→ **Working data**
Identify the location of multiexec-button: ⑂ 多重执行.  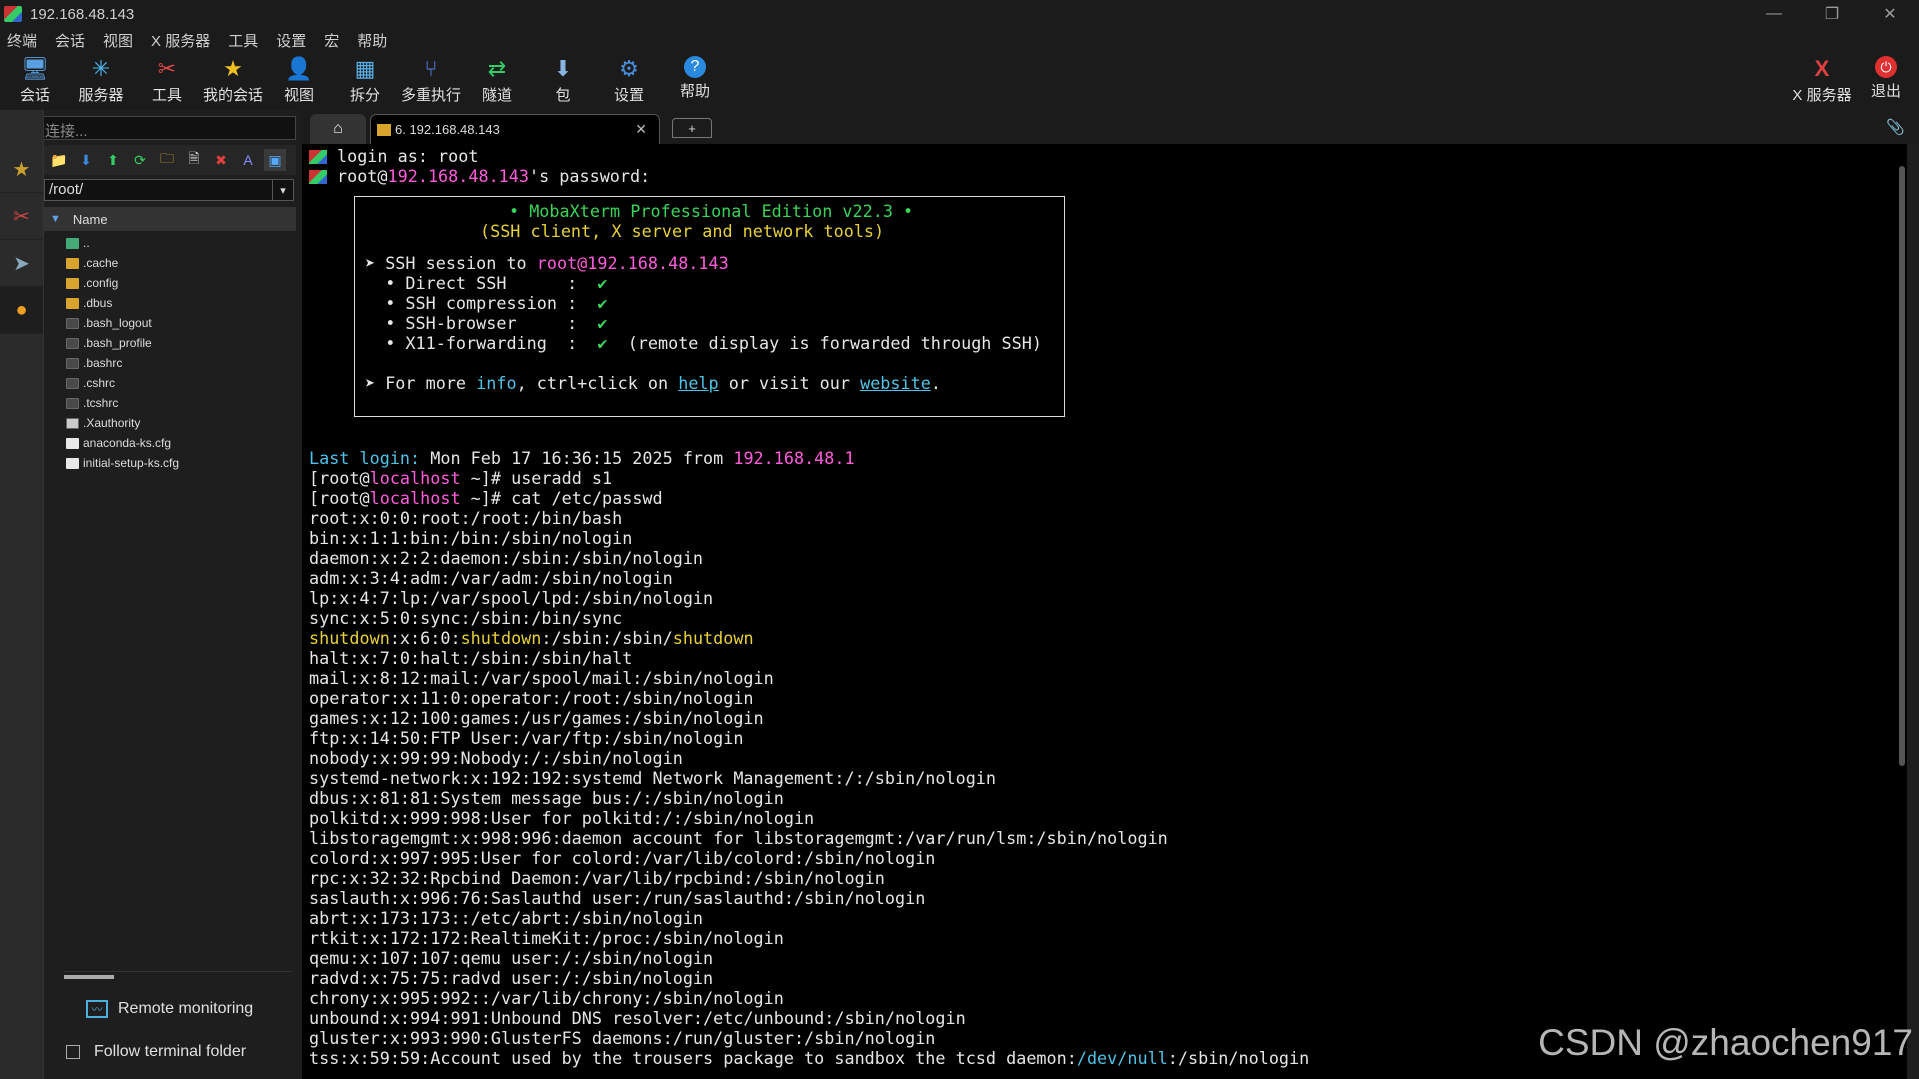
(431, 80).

--

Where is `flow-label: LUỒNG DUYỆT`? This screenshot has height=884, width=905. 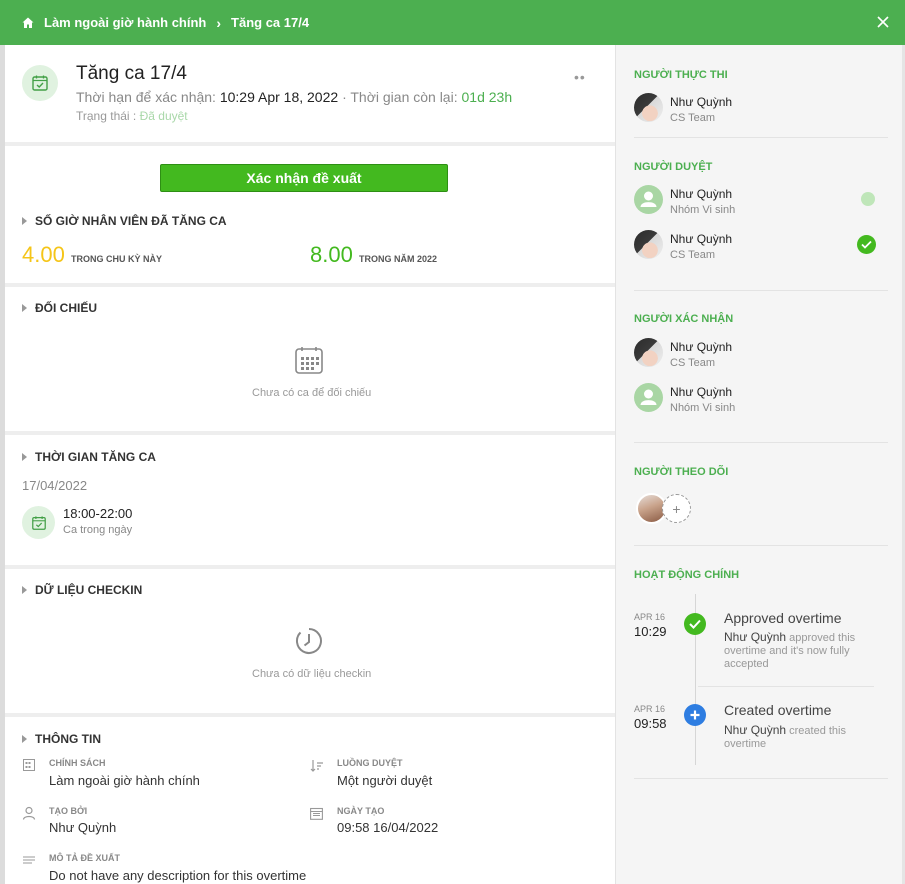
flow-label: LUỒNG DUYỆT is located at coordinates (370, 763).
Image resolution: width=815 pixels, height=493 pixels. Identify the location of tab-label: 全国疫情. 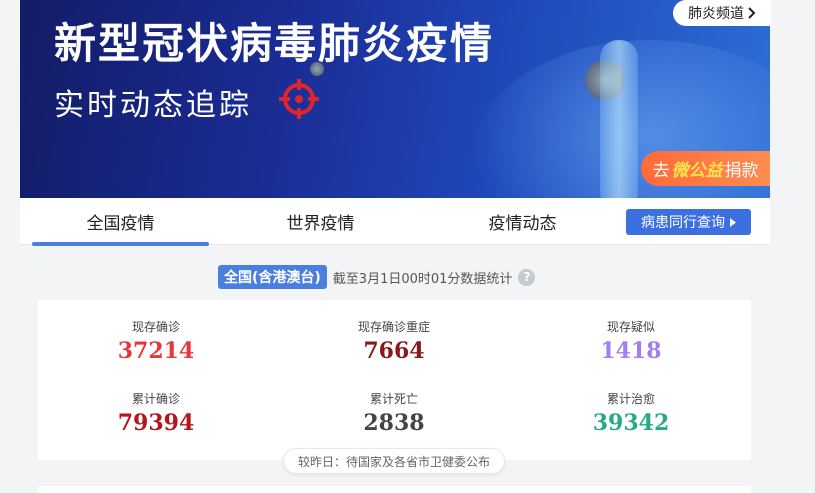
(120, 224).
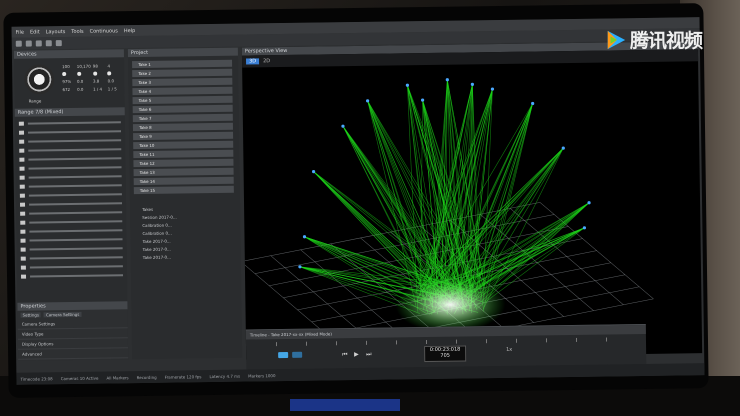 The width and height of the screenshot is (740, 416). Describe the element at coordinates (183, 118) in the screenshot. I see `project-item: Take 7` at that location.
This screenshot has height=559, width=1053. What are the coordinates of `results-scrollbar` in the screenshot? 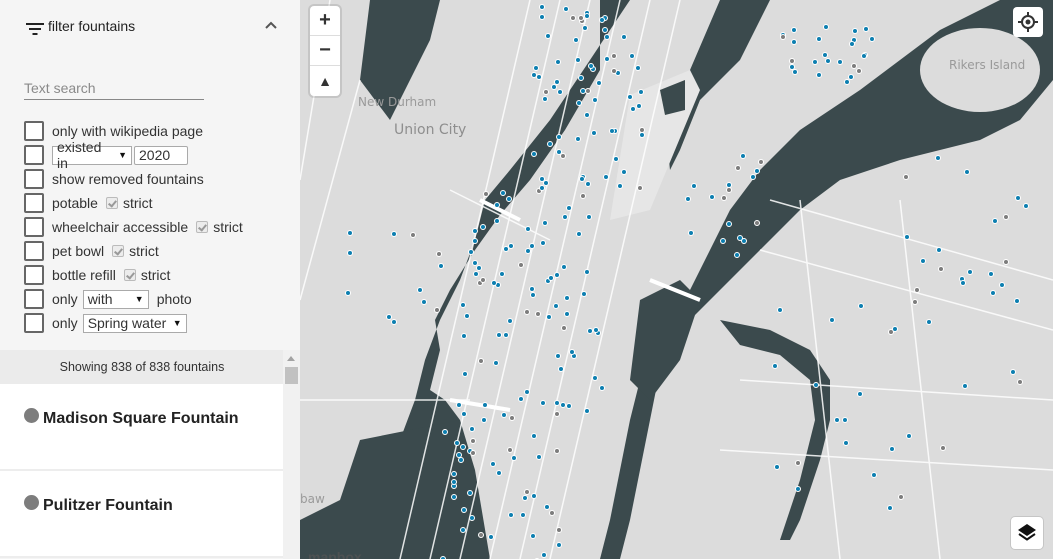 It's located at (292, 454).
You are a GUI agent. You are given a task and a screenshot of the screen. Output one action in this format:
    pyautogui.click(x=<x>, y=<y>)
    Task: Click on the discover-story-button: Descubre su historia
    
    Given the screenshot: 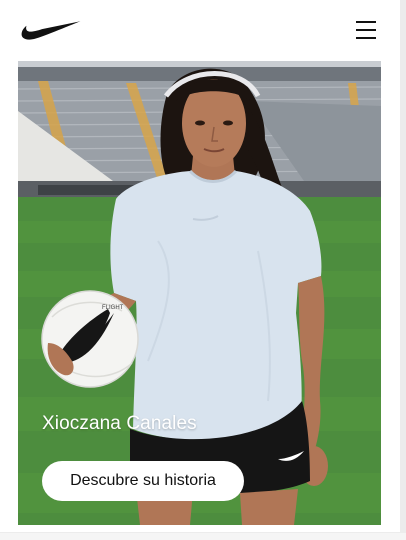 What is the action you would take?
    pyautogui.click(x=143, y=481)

→ **Your assignment**
Could you put the lines from the one with "Image resolution: width=815" to the one with "The width and", both included, into a Markdown table with the columns No. and Line, skipping any blank lines and leaving the pictures out?

→ **Answer to the problem**
| No. | Line |
|---|---|
| 1 | Image resolution: width=815 pixels, height=493 pixels. Identify the location of tab-label: 全国疫情.  |
| 2 | (120, 224). |
| 3 |  The width and height of the screenshot is (740, 416). Describe the element at coordinates (183, 118) in the screenshot. I see `project-item: Take 7` at that location. |